The scandal shocked the financial world, partly because Mr Lay had been a prominent corporate leader for years and had close ties to US President George W Bush.

Mr Lay and Mr Skilling face a combined 35 criminal charges, but have denied any wrongdoing and blamed Enron's demise on Mr Fastow, who has admitted he looted the partnerships for millions of dollars.

Mr Skilling's attorney, Daniel Petrocelli, attempted to discredit Mr Fastow in cross-examination by implying through questions that he was saying whatever prosecutors wanted him to say to fulfil the terms of a deal in which he pleaded guilty to two conspiracy counts in exchange for a 10-year sentence.

He also accused Mr Fastow of holding a grudge against Mr Skilling because he believed Mr Skilling's resignation caused Enron's demise.

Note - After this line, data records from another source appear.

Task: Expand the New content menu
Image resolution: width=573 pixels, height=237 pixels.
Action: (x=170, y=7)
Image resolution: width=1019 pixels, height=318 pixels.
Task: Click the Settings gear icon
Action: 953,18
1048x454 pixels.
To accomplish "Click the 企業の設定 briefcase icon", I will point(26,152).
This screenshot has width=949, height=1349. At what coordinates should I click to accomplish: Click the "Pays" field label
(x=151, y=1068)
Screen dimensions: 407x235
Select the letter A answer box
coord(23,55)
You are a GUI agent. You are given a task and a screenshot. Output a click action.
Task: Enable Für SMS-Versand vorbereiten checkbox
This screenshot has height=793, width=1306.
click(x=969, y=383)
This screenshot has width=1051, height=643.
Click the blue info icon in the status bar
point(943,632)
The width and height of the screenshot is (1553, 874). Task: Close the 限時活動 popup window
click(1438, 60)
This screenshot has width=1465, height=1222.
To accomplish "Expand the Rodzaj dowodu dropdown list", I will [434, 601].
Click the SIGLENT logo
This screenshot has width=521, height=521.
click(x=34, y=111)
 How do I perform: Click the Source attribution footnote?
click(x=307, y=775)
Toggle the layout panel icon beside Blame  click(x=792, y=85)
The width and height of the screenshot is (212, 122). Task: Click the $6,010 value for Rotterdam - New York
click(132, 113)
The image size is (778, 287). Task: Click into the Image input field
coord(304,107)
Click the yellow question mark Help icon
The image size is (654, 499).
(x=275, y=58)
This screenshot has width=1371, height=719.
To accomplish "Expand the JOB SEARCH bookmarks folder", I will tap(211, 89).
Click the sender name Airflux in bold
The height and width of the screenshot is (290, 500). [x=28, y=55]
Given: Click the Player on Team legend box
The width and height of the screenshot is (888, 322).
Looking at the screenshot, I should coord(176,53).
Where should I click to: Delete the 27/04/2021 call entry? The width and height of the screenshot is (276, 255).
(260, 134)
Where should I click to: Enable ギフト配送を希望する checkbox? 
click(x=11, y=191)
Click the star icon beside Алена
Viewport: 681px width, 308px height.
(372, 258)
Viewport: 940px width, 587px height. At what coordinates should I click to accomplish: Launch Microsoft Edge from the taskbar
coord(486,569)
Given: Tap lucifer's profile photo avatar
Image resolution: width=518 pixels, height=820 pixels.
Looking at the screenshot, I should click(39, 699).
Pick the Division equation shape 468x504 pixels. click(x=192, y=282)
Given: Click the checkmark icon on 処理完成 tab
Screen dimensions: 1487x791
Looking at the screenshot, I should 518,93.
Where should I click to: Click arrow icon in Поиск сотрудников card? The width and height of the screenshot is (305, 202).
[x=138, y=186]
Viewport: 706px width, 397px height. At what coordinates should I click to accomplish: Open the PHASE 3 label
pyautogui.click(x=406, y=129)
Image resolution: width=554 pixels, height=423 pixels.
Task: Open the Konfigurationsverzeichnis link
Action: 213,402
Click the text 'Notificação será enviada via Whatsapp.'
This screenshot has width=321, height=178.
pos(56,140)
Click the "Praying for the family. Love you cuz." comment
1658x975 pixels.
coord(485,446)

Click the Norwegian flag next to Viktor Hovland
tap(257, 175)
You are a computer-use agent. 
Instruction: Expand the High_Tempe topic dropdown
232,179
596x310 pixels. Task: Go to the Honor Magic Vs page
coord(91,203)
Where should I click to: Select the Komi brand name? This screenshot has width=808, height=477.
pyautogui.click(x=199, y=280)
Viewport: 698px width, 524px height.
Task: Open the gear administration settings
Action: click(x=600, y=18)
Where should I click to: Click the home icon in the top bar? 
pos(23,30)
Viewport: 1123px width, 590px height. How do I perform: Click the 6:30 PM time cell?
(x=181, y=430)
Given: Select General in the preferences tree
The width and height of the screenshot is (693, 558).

"The idea that you will sit in jail for 10 years while Mr Skilling is a free man, that doesn't sit well with you, does it?" Mr Petrocelli said.

But Mr Fastow insisted he was only speaking the truth when he accused his two former bosses of massive deception.

A day after Mr Skilling's resignation, Mr Fastow said he met with Mr Lay to discuss problems that ranged from a $1.2 billion (€1 billion) accounting error to a host of problem-plagued business units that were bleeding cash.

But after that meeting, Mr Lay made numerous positive statements in interviews, presentations to analysts and to Enron employees.